By Steven Reinberg
MONDAY, Aug. 18, 2014 (HealthDay News) -- A new long-term study shows that the human papillomavirus (HPV) vaccine appears to protect against the sexually transmitted virus for at least eight years.
HPV is thought to cause the majority of cervical cancers. Certain strains, such as HPV 16 and 18, are most strongly tied to these tumors. The virus is also believed to cause genital warts in both men and women and certain head and neck cancers.
Among the vaccinated preteens in the new study, none developed any of the diseases or conditions associated with HPV during the study period, the researchers reported.
"The body's response against HPV by making antibodies looks very good at eight years, and it seems like no booster doses will be necessary," said lead researcher Dr. Daron Ferris, director of the HPV epidemiology and prevention program at Georgia Regents University in Atlanta.
The report was published online Aug. 18 in the journal Pediatrics.
Dr. Adriana Cadilla, a pediatrician at Miami Children's Hospital, said, "It is very promising that we now know that we are going to have protection for at least eight years."
For the study, the researchers randomly assigned 1,781 sexually inactive boys and girls aged 9 to 15 to the HPV vaccine or placebo shots. After eight years, those who received the vaccine still had antibodies against HPV, they found.
"If you haven't had your child vaccinated, please get them vaccinated," Ferris said. "It's more dangerous not to give the vaccine to your children. Thousands of people will continue to die each year if they are not vaccinated."

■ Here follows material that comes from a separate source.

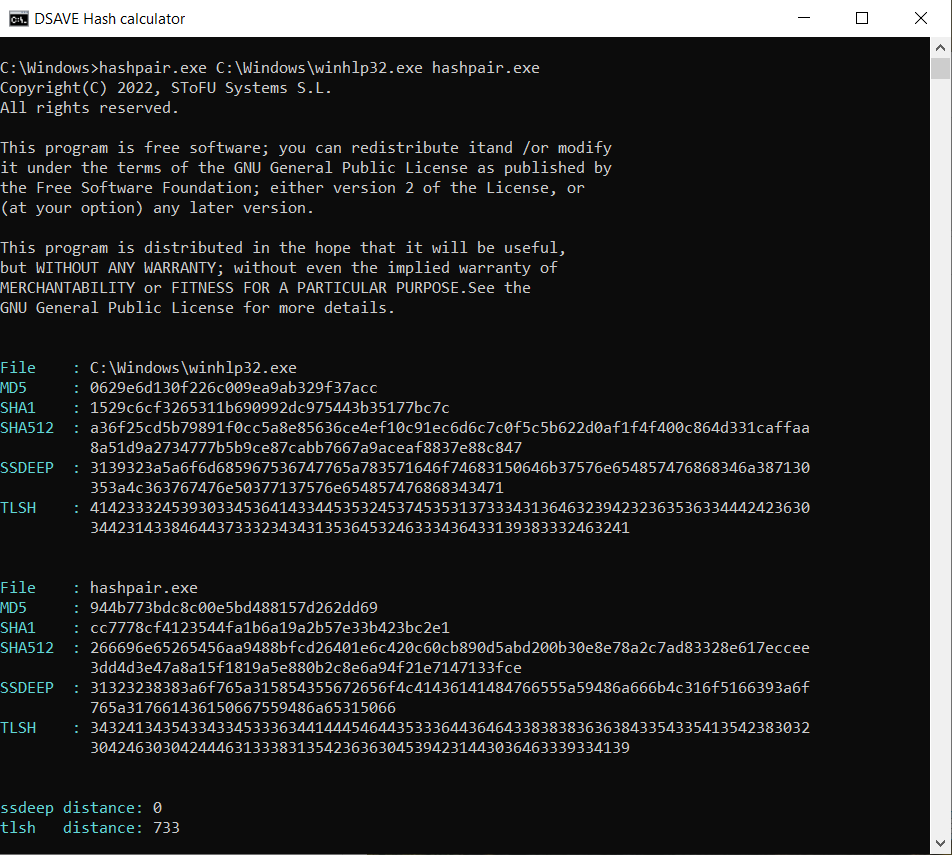Click the C:\Windows\winhlp32.exe path in the File line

Despite the vaccine's benefits, only about 57 percent of girls aged 11 to 15 are getting the first dose of the vaccine, and only 33 percent are getting all three doses. Among boys, about 34 percent are getting the first dose of the vaccine, but only about 14 percent are getting all three doses, according to the U.S. Centers for Disease control and Prevention.

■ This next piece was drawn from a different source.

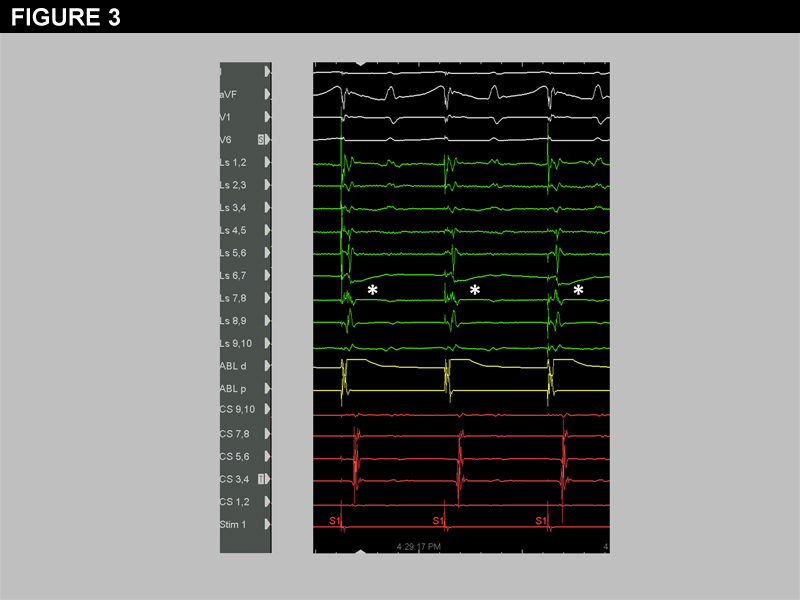
Task: Click the middle white asterisk annotation
Action: [475, 290]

The CDC recommends that all kids aged 11 to 12 should get the three doses of HPV vaccine.
Ferris noted that getting all three doses is important. "The third dose is the booster dose, and that's what's going to convey long-term protection," he explained.
A survey published in the same journal issue examined the reasons more girls aren't getting vaccinated.

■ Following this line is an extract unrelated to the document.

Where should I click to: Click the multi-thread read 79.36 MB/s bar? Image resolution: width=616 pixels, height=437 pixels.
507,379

"Almost everybody [parents and doctors] we talked to thought getting the vaccine was a good idea," said survey author Dr. Rebecca Perkins, an assistant professor of obstetrics and gynecology at Boston University School of Medicine.
"They thought that preventing cancer is good and that all girls should get vaccinated," she said. "What was happening was a problem with timing."
Doctors weren't suggesting the vaccine for girls aged 11 to 12, Perkins said. They thought the vaccine should be given later, when girls are more likely to be sexually active, she said.
Doctors and parents were thinking more about how the virus is transmitted, rather than about the vaccine as a way to prevent cancer, she said.
"Everyone needs to focus on why we are giving the vaccine, which is to prevent HPV-associated cancers, rather than on how one gets HPV," Perkins said.
High vaccination rates were achieved when doctors looked at the HPV vaccine as a normal part of the vaccination schedule. In addition, talking about preventing cancer was a more successful approach than talking about HPV as a sexually transmitted infection, the researchers added.
Cadilla wasn't surprised by the survey findings. "We have known that we have not been doing a good job vaccinating girls and boys," she said.
Cultural prejudices about sex need to be overcome, Cadilla added. "A lot of times because HPV is a sexual disease, it will scare parents off," she said. "But you never know when your child is going to start having sex."
Cadilla advises parents to have their kids vaccinated. "You are preventing something from happening in the future," she said.
Perkins' findings were based on interviews about HPV and the vaccine with 124 parents and 37 doctors.